No tênis, por muito tempo, jogadores eram destacados pela superfície que dominavam. Boris Becker fez da quadra central de Wimbledon sua casa. Tomou para si a considerada grama sagrada do All England Club aos 17 anos e precocemente se expôs ao mundo, numa carreira de muitos títulos e recordes. Aos poucos, como qualquer outro atleta, sentiu o desgaste de seu corpo, diante de novos talentos que reivindicaram espaço, nos grandes templos desse esporte. Alguns não tão jovens como ele, deram início a própria trajetória, desafiando o lendário alemão, que tentou se despedir algumas vezes do palco principal do tradicional torneio inglês. E por mais difícil que tenha sido aceitar a hora de parar, nada se compara aos inúmeros problemas que ele enfrentou, especialmente, quando pendurou as raquetes. Dividido em dois capítulos no Apple TV+, O Mundo vs. Boris Becker (2023), repassa mais do que os anos de glória de um nome que se tornou referência entre os grandes esportistas da história. Um jogador que se profissionalizou ainda adolescente e que talvez não tenha entendido que cada sopro de brisa em sua vida, se transformou num tornado, por conta dele mesmo.
Ao alcançar o topo do ranking da ATP em 1991, o experiente tenista de Leimen era o principal jardineiro da quadra central de Wimbledon. Acompanhou bastante competitivo, nomes como Sampras e Agassi, se alojarem num torneio que é impossível se biografar, sem destacar os três títulos de Boris, além de outras quatro finais e memoráveis partidas nas décadas de 80 e 90. O exímio sacador sempre lutou bravamente, se lançando a bolas que pareciam impossíveis de se alcançar exigindo sempre um golpe a mais de qualquer adversário.
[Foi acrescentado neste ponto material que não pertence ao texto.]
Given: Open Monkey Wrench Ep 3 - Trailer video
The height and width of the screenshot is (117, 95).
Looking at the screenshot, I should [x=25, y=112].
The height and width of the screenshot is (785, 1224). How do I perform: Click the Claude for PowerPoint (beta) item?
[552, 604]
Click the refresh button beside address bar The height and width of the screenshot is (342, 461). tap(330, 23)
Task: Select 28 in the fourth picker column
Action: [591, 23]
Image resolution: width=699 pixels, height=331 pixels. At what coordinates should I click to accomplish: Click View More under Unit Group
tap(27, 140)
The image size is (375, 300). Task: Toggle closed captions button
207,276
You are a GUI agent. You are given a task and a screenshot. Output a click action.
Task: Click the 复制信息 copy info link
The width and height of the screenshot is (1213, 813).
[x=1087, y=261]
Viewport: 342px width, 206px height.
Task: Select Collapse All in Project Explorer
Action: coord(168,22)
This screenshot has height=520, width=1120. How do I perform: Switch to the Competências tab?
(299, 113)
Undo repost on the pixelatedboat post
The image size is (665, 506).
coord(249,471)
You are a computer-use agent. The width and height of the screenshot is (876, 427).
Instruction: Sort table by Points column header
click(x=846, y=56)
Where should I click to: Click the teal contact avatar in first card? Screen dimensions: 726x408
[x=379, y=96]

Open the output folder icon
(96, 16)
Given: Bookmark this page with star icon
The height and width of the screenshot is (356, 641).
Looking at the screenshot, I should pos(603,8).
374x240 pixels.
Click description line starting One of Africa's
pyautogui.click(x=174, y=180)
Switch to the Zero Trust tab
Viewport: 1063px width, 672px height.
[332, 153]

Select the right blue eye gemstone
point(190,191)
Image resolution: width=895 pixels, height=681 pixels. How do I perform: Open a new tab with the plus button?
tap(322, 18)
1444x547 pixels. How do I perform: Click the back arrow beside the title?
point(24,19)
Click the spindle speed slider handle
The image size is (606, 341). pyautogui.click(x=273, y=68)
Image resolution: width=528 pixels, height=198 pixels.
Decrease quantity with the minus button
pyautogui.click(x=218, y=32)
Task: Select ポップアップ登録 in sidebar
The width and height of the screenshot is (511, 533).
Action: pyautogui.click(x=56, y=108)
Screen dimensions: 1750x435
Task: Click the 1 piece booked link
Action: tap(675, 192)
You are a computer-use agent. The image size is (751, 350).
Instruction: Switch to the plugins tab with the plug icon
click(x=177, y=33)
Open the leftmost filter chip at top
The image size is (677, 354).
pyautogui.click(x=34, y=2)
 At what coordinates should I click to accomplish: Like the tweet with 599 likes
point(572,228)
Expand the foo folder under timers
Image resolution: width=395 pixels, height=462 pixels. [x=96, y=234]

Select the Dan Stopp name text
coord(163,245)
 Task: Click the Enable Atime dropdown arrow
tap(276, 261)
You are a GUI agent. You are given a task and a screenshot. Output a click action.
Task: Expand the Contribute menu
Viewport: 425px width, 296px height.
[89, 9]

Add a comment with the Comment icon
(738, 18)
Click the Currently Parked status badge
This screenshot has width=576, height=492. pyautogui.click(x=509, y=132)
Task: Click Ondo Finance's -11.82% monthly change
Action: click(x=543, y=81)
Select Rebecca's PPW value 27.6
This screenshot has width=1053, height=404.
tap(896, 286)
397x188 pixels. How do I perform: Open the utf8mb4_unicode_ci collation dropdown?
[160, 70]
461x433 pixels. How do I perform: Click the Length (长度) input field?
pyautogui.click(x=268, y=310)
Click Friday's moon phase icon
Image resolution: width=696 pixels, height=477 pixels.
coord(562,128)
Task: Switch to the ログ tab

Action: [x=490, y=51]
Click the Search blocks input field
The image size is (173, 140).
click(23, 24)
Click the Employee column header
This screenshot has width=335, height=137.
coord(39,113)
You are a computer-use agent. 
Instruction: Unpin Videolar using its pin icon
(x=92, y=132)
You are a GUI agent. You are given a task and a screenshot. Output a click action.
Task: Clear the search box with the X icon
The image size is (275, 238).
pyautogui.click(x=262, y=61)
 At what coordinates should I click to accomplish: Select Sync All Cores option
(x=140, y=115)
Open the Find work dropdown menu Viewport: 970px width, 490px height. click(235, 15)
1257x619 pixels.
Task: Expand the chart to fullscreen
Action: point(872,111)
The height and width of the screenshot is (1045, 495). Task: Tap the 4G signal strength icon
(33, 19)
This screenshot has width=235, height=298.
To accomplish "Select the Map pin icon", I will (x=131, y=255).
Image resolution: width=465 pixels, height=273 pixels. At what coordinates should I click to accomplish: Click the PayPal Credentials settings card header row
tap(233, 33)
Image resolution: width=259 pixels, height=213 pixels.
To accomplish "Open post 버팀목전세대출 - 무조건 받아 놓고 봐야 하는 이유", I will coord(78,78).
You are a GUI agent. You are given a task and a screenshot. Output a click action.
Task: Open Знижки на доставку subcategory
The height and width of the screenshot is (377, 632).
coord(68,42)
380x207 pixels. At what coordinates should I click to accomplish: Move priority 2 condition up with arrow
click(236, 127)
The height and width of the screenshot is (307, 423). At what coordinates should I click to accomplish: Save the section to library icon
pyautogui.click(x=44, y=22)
Mas viver no mundo real quando os aplausos acabam, parece ter sido muito mais difícil para o detentor de seis troféus de grand slam.
Segundo Ion Tiriac, ex-tenista romeno e empresário que cuidou por muitos anos da carreira de Becker, um jogador tem o mesmo nível das pessoas ao seu redor. Muito antes de deixar as quadras, uma sucessão de escolhas equivocadas do atleta, se acumularam numa bolha que, ao estourar, vazou inúmeras decisões desastrosas. Compromissos firmados com a promessa de se honrar com valores ainda a receber, estão entre os motivos, de uma imensa lista, que o levaram à falência e posteriormente à cadeia, por oito meses. Nenhum novo problema financeiro parecia o suficiente na vida do multicampeão que, junto a troféus, somou ao seu currículo, inúmeras dívidas. E o hábito de escolher uma verdade mais confortável à memória, não o livrou de lidar com os fatos.
Alex Gibney entrevistou Boris por três anos até os dias que antecederam sua prisão em 2022. Reuniu relatos de personagens que viveram papeis importantes na carreira do alemão, como Bjorn Borg, John McEnroe e Novak Djokovic. E nos depoimentos de tantos outros que testemunharam seus sucessos e fracassos, identifica-se o costume do tenista, de se lembrar de certos eventos, como lhe convém. A edição dos dois episódios avança e regressa, diversas vezes, em acontecimentos da vida de um homem que atingiu o topo como num salto único. Detalhando que boa parte dos problemas que germinaram anos depois de deixar o circuito, foram plantados enquanto ele ainda estava em atividade.
Becker viveu, a maior parte do tempo, como se apresentou em quadra. Mergulhando por pontos num jogo que ele mesmo entende, ser binário. Medido, simplesmente, por acertos e erros. Depois de tantos aces, winners, duplas faltas e incontáveis tentativas de honrar suas dívidas, resta saber se o tempo atrás das grades foi capaz de retirá-lo do fundo do posso que ele mesmo se colocou.